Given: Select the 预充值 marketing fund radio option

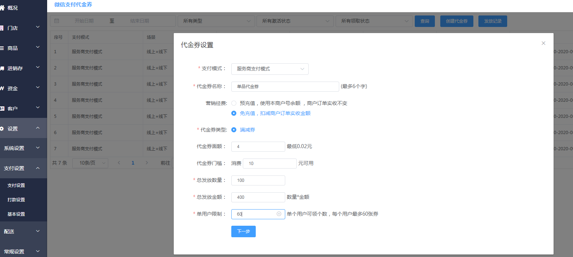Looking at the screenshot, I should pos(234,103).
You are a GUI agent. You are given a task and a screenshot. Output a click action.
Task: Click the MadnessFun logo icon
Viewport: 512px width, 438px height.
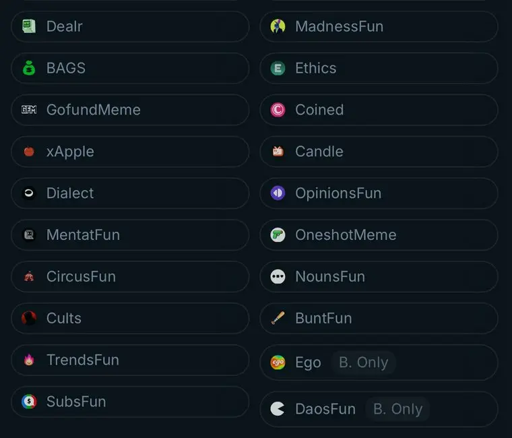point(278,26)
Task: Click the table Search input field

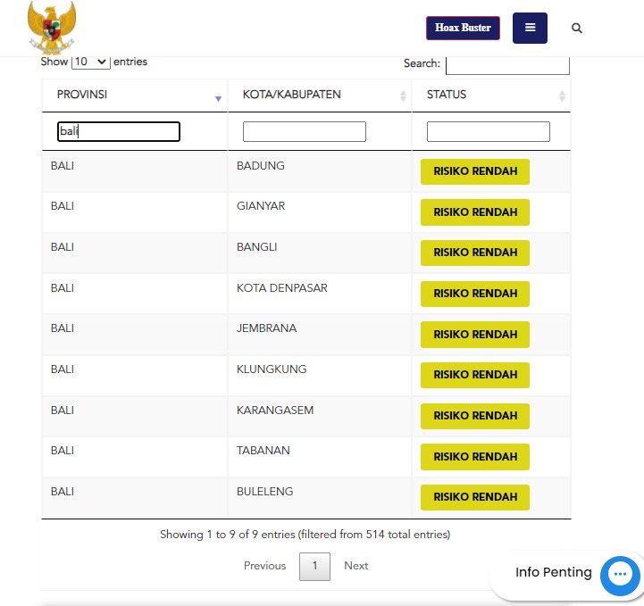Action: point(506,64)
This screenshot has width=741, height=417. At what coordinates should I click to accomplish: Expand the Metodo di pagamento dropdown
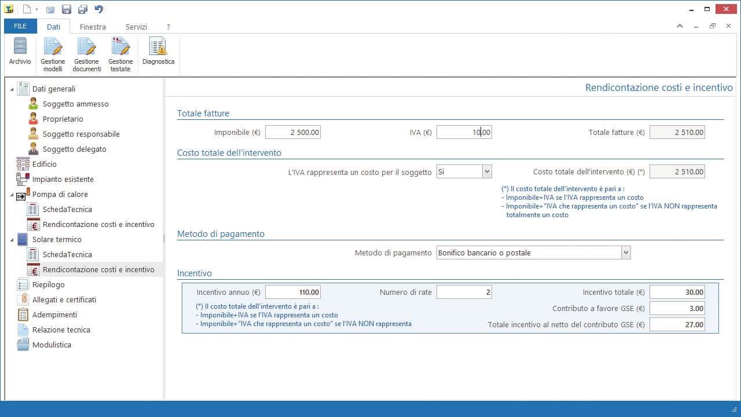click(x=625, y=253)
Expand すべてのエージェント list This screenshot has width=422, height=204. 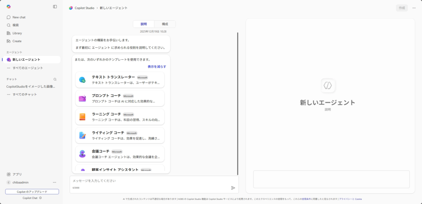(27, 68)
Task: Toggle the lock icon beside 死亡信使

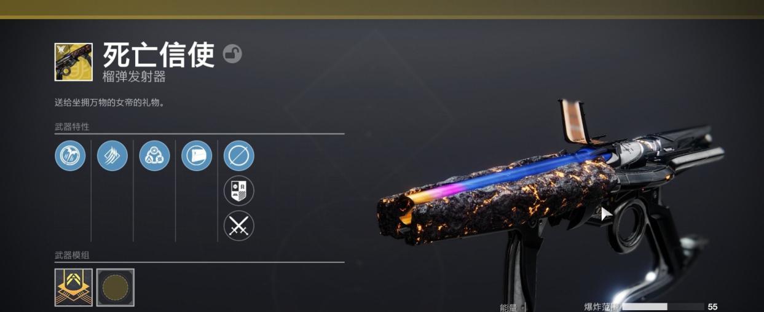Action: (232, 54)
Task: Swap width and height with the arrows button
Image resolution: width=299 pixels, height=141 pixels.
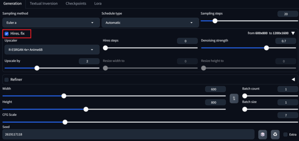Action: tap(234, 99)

-- -- --

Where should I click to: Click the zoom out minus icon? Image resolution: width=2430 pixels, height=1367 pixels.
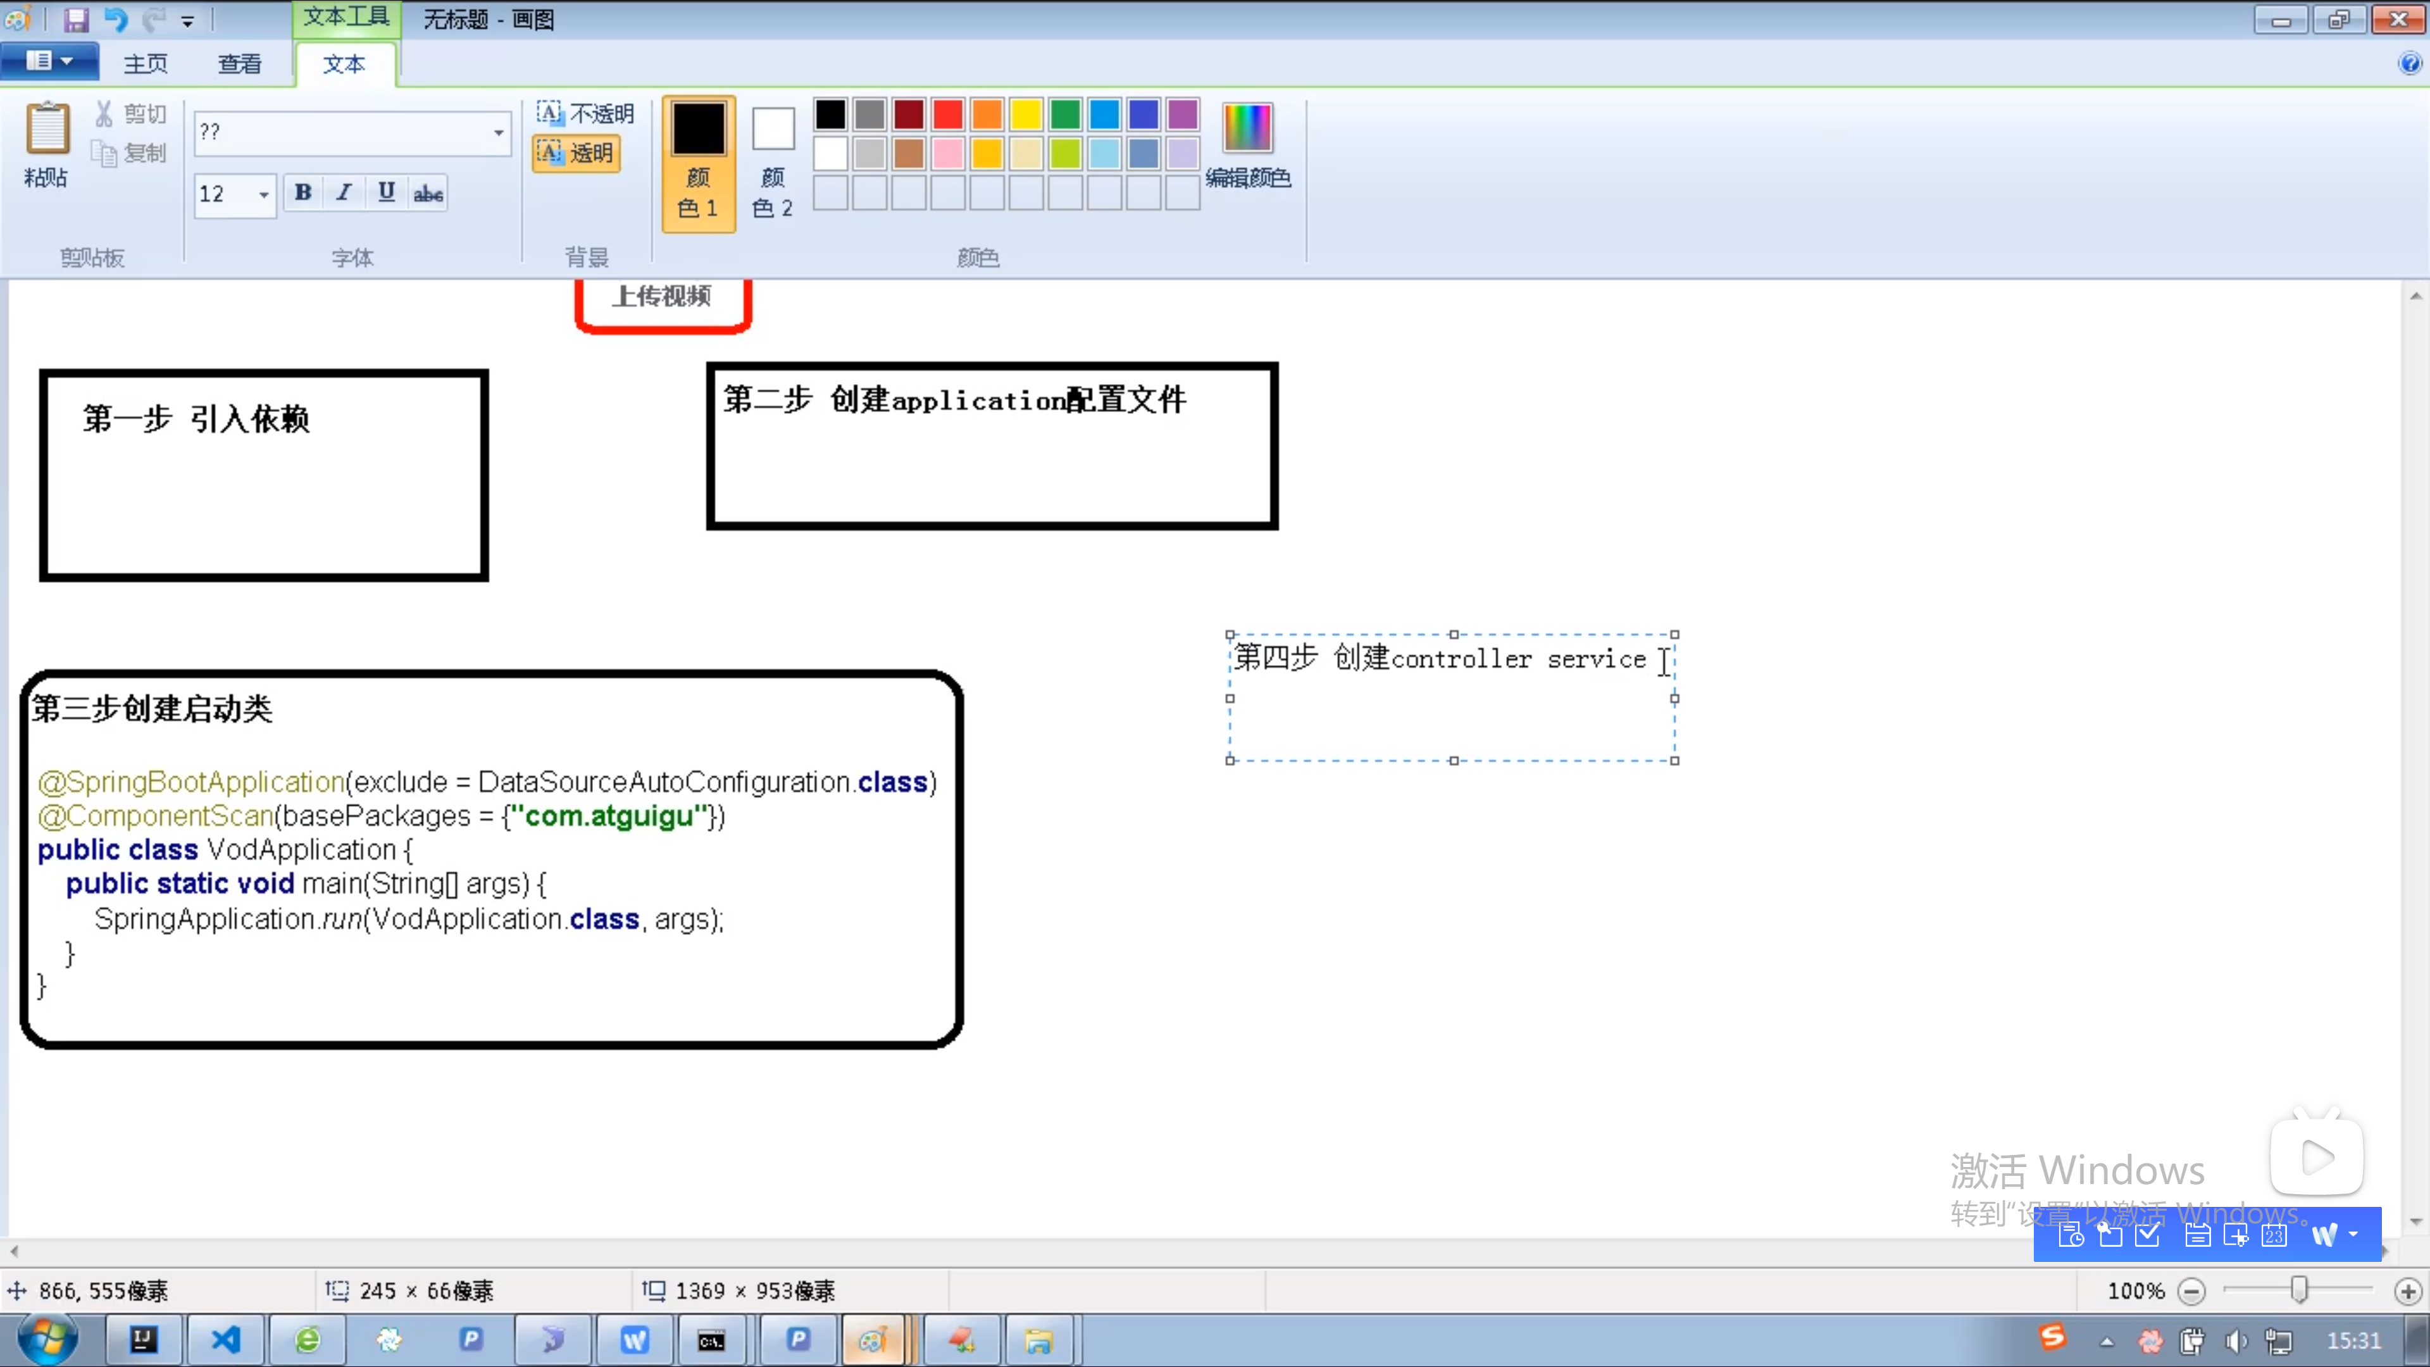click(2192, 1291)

-- -- --

_THE TASK_: Scale the part that opens with the line containing "Task: Swap width" and closes with the line containing "Action: tap(234, 99)", both ends included. Write those lines out again, requests included, with every coordinate in the answers multiplied by 2.55 and rounded to the nearest whole number, halves rounded up. Leave the pictures out.

_PROBLEM SOLUTION_:
Task: Swap width and height with the arrows button
Image resolution: width=299 pixels, height=141 pixels.
Action: tap(597, 252)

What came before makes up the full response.